帝国データバンクはこのほど、全国企業対象の景気動向調査の今年6月調査分を発表した。それによると、同月の景気動向指数(景気DI=0〜100、50が判断の分かれ目)は前月比0.6ポイント増の32.3で、6カ月連続で改善した。ただ、緩やかな自律回復の動きがやや後退し、同社では「国内景気は回復基調を維持しているものの、減速が鮮明になっている」とコメントしている。
調査は全国企業2万1924社を対象に行い、1万1257社から有効回答を得た。
DIを業界別にみると、製造、小売、サービスなど9業界が改善。農・林・水産の1業種が悪化した。
製造は前月比0.8ポイント増の35.3。10業界中、3カ月連続で最も高い数値となったが、改善幅は今年に入り最小にとどまった。内需の回復がぜい弱で、欧米に景気減速の兆しが表れ始めているほか、原材料高や円高が影響した。
小売は同0.2ポイント増の31.8。家電・情報機器小売などが2カ月ぶりに改善したが、飲食料品小売などが悪化した。
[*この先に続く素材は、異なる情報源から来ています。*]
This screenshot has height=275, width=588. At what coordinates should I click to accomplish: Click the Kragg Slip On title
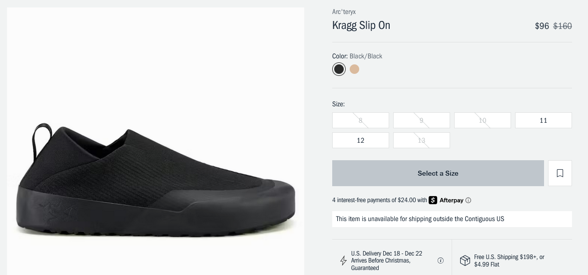click(361, 25)
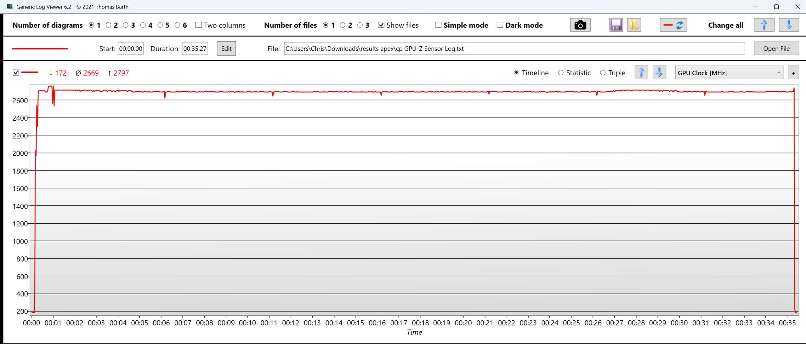Click the yellow folder open icon
This screenshot has height=344, width=806.
tap(634, 25)
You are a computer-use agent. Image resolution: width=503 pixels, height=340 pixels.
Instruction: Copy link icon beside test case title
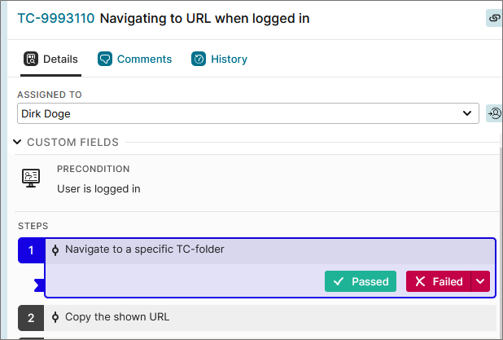tap(494, 18)
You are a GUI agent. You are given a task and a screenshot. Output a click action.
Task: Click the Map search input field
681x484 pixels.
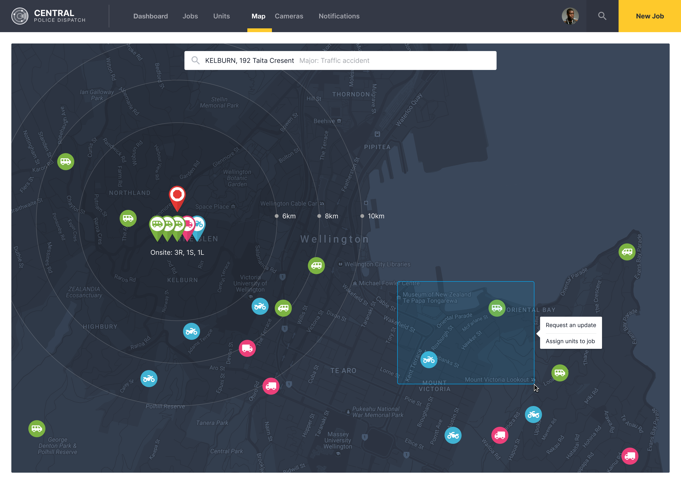point(341,60)
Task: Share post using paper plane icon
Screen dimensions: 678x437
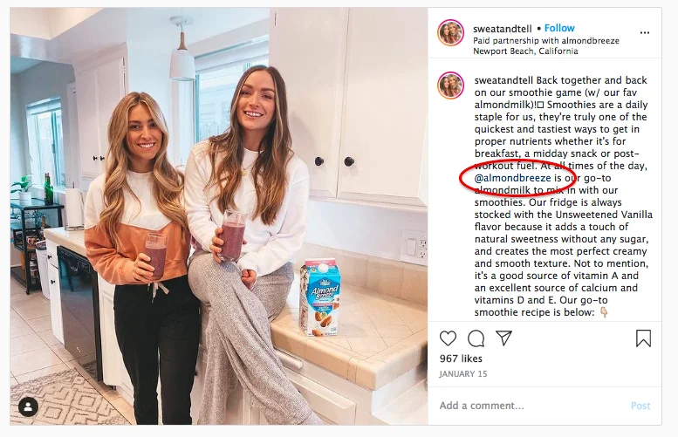Action: click(x=504, y=338)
サービスは同0.6%増の32.9。教育サービスは改善したが、飲食店、広告関連などが悪化した。
農・林・水産は同0.1ポイント減の33.7。全国的に広がった春先の寒気の影響による農作物の生育不良や、宮崎での口てい疫拡大で、わずかながら6カ月ぶりに悪化した。
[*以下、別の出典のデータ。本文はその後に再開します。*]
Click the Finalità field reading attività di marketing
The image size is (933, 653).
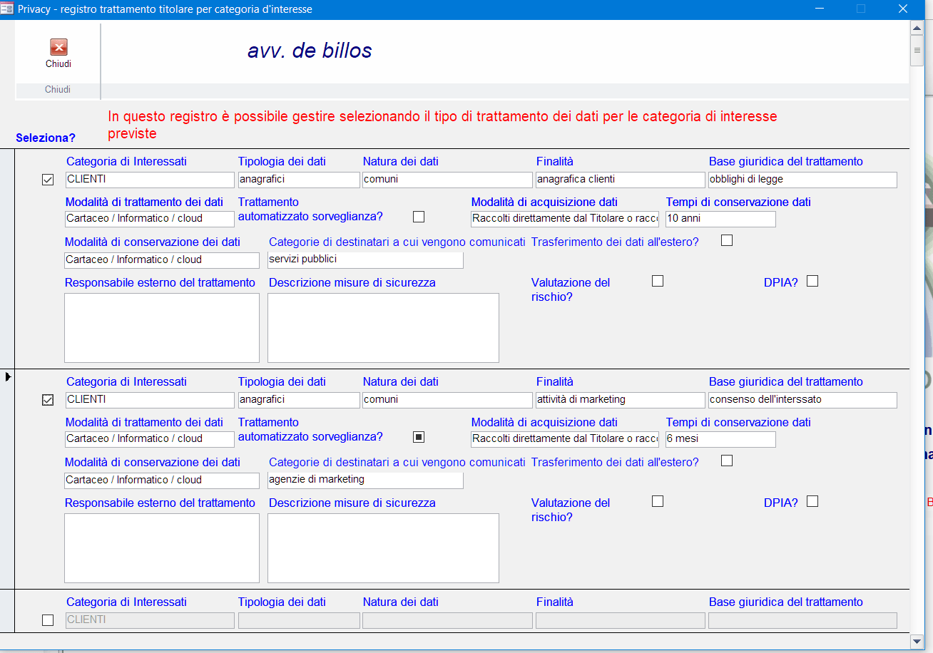(x=621, y=400)
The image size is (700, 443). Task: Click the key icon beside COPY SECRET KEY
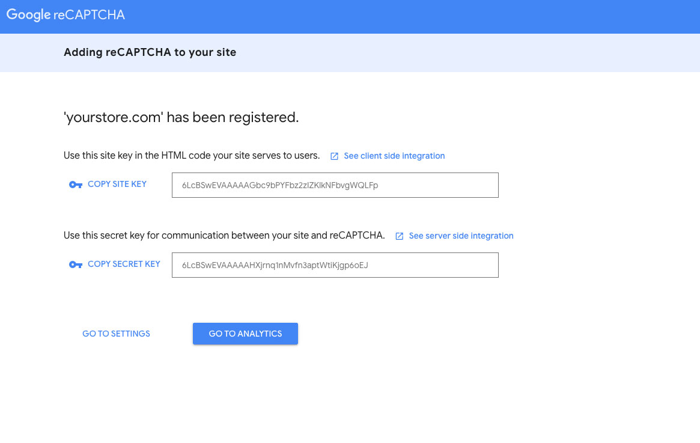(x=76, y=265)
地域別では、9地域が改善。北関東の1地域が悪化した。南関東は同0.6ポイント増の34.0。製造、小売、サービスなどが堅調に推移し、5カ月連続で全10地域中、最も高い数値となった。
北関東は同0.3ポイント減の32.2。小売やサービスは改善したが、製造が同1.9ポイントの大幅減。鉄鋼や機械関連業種の原材料価格の値上げが影響した。
企業の規模別では、大企業が同0.4ポイント増の33.7、中小企業が同0.7ポイント増の31.9、小規模企業が同0.8ポイント増の28.2。すべて6カ月連続で改善した。